EXERCISE OBJECTIVE:
For the entries that follow, report how many lines include the word "agent" and add nothing.

(TASK MATERIAL begins)

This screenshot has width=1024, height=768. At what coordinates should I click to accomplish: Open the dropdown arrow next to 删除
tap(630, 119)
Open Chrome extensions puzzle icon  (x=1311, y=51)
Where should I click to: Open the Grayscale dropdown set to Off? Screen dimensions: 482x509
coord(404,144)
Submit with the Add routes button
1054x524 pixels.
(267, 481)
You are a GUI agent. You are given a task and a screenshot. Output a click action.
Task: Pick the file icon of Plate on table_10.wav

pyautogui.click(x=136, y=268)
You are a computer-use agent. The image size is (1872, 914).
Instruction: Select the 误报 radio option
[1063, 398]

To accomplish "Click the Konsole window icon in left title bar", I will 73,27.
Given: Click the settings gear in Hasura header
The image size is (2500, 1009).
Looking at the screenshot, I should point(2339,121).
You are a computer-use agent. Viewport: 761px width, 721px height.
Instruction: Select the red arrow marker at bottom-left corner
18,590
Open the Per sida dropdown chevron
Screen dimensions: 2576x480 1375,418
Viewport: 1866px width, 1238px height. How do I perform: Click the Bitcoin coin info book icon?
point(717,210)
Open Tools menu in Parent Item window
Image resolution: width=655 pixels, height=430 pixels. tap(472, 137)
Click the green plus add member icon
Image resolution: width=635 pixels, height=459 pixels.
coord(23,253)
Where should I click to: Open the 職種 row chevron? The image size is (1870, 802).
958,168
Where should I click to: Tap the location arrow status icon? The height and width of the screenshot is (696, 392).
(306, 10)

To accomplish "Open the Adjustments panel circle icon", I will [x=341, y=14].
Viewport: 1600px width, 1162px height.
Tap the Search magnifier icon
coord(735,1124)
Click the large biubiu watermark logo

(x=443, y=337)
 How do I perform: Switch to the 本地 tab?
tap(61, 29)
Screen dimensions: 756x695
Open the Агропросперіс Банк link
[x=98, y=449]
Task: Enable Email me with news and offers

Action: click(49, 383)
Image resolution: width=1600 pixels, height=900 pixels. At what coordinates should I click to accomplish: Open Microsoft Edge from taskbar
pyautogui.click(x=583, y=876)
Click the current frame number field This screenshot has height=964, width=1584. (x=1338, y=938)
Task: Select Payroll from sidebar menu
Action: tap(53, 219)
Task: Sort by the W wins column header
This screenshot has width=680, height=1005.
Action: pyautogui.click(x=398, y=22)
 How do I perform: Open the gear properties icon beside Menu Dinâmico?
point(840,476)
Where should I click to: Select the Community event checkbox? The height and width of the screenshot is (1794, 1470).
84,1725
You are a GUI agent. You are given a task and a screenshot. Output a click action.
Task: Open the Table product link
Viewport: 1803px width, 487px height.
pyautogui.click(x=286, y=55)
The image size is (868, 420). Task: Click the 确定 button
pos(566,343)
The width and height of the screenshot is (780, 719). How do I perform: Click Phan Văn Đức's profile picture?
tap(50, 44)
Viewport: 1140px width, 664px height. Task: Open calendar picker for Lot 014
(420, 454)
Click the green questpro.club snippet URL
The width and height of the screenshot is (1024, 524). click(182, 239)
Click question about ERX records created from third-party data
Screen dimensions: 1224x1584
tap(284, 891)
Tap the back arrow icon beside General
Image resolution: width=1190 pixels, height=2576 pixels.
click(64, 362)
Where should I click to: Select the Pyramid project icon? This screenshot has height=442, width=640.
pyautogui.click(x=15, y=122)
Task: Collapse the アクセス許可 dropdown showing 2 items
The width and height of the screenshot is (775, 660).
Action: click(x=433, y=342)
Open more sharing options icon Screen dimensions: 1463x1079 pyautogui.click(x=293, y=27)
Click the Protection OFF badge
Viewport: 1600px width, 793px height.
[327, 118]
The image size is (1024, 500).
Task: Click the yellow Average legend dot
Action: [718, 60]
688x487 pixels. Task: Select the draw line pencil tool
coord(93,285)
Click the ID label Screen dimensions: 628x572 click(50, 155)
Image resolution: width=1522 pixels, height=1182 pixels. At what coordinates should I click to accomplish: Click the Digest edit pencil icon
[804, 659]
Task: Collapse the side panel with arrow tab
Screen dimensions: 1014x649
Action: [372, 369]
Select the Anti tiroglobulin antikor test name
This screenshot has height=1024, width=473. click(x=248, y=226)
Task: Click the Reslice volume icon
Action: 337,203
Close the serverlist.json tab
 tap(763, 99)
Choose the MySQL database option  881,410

(TASK MATERIAL ends)

ANSWER TO THE PROBLEM:
4